Using the records below, reproduce exactly the lines from the one containing "Where should I click to: Open" through the end, and nothing more; skip the images.

___ GIVEN RECORDS ___

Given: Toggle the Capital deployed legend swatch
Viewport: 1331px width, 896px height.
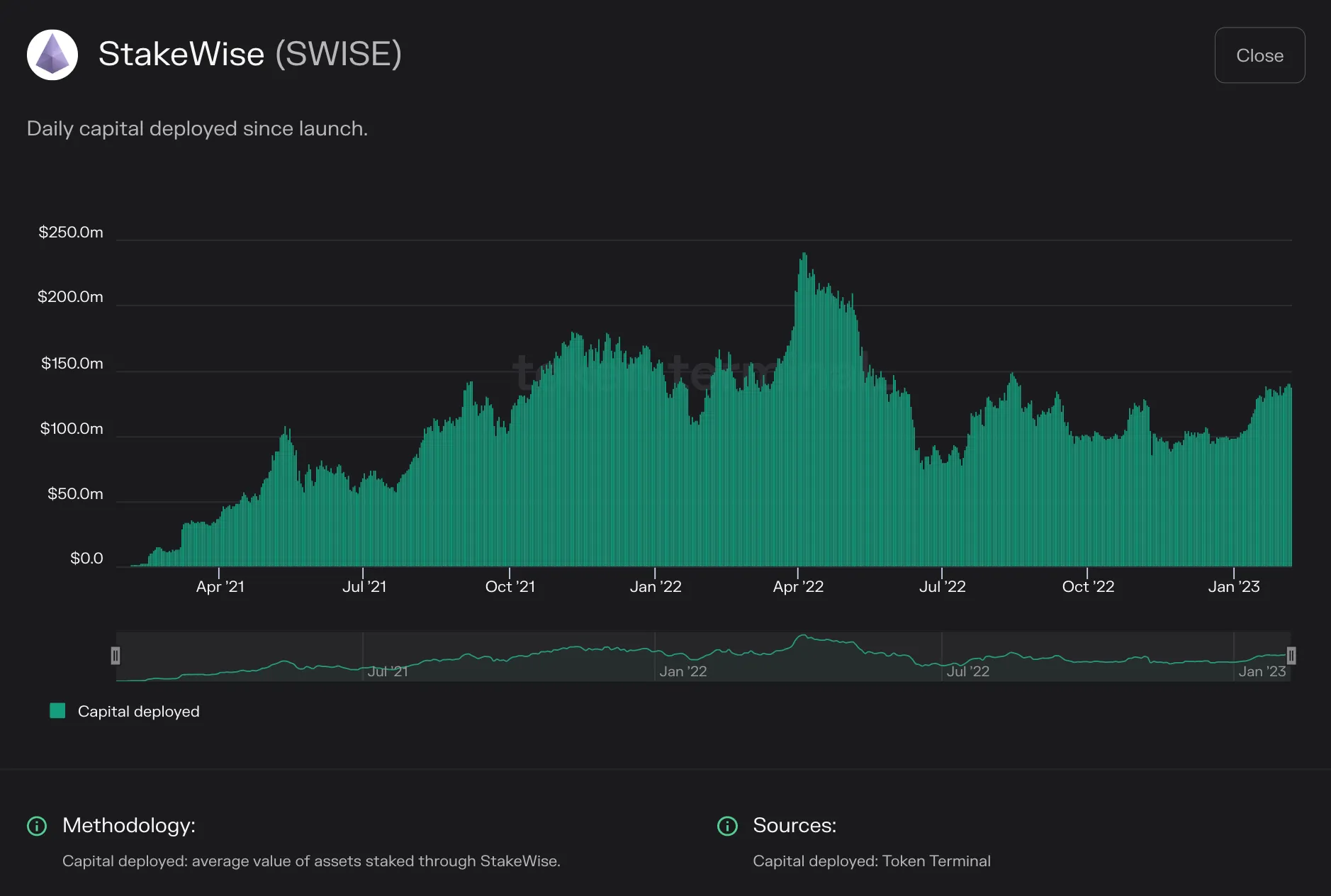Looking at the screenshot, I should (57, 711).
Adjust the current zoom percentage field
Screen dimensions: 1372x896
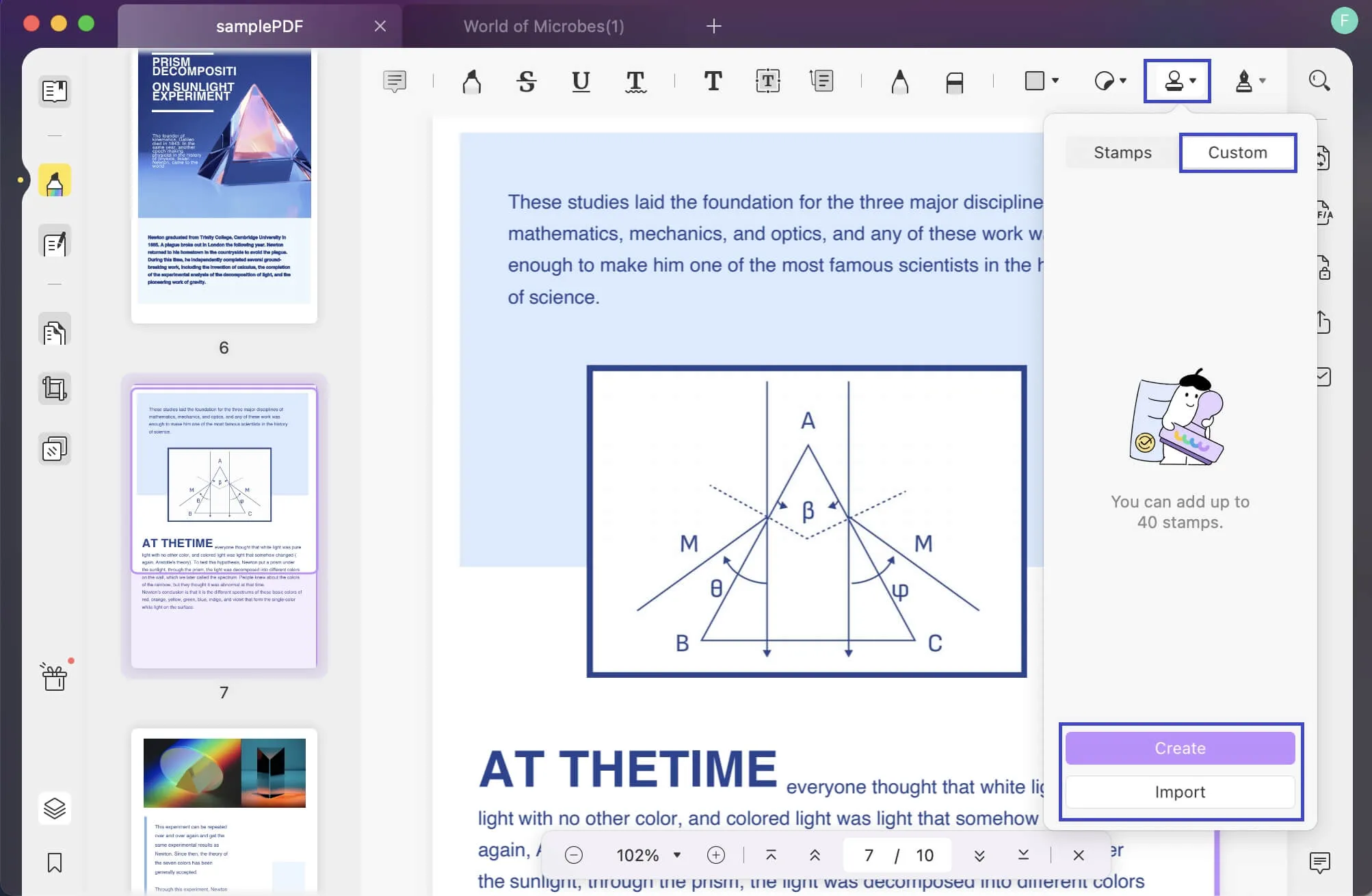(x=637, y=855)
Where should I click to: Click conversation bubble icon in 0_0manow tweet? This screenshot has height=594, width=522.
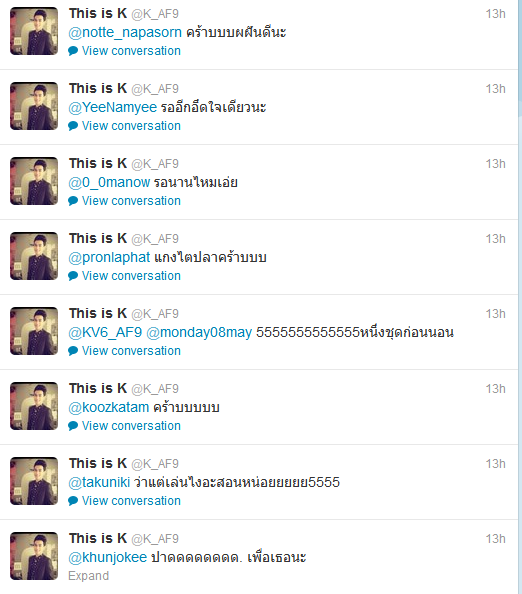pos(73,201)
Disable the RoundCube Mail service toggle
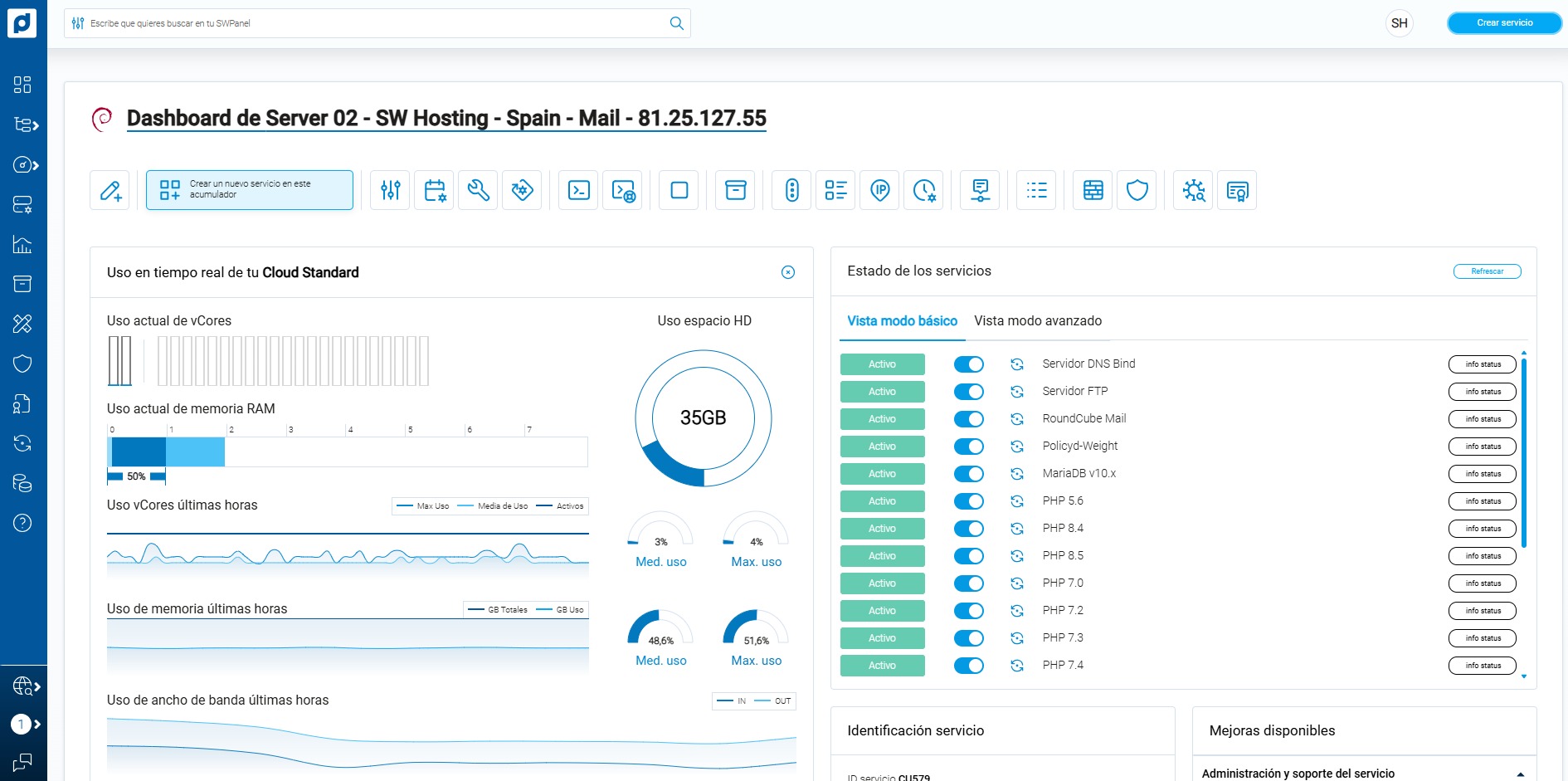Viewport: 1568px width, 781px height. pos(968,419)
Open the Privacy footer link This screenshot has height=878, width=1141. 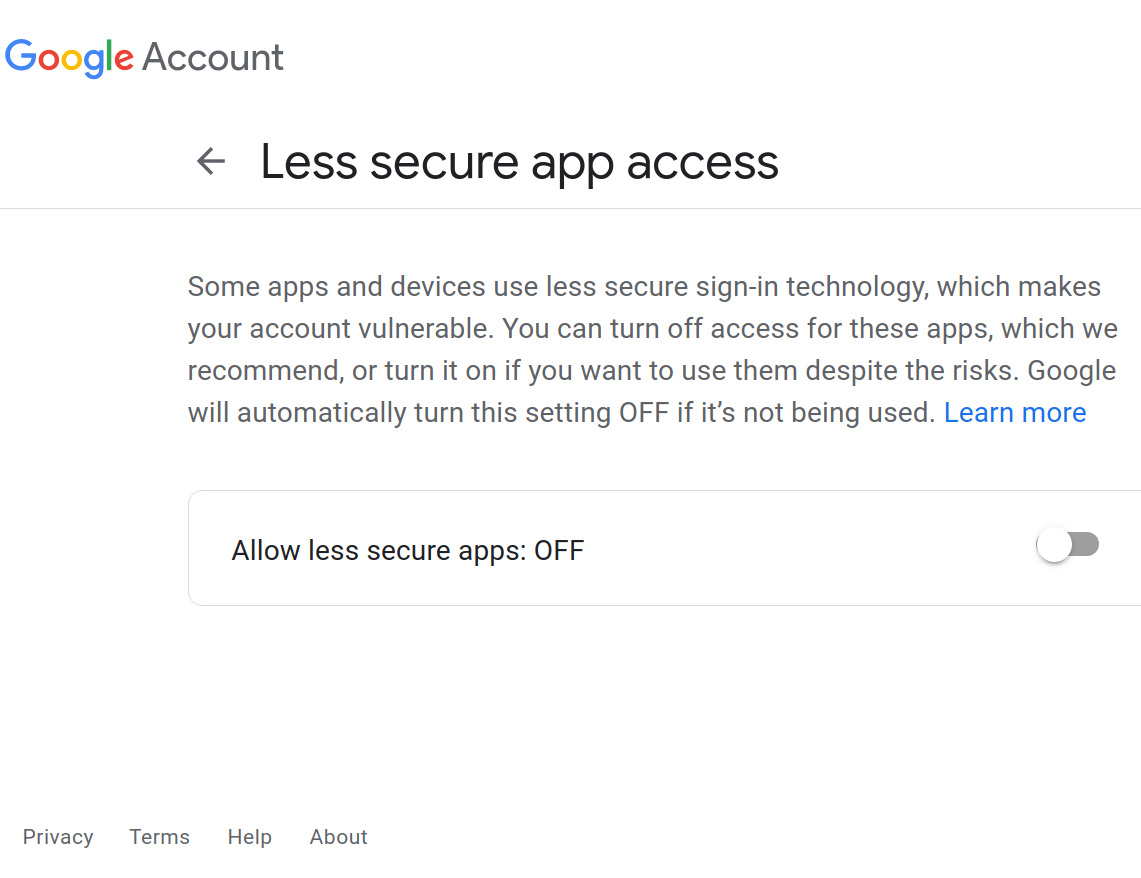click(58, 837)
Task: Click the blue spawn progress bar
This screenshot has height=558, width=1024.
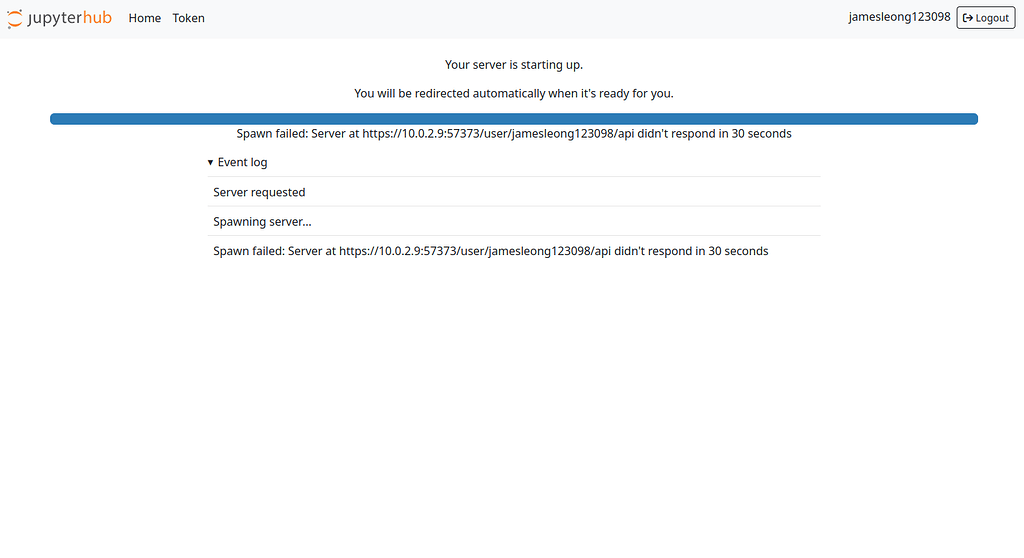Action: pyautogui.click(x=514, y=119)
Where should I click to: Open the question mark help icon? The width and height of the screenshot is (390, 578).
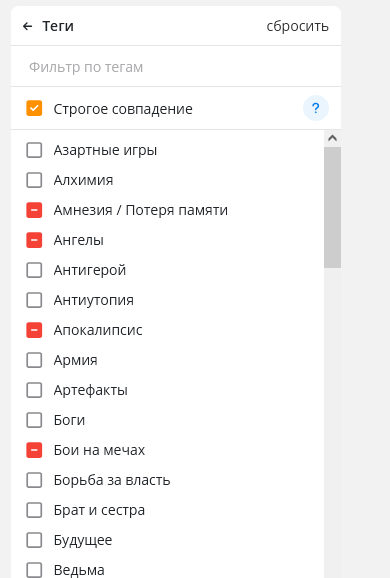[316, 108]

___

**SOLUTION FOR THIS EXERCISE**.
Where should I click to: Open the question mark help icon? The width and height of the screenshot is (390, 578).
[316, 108]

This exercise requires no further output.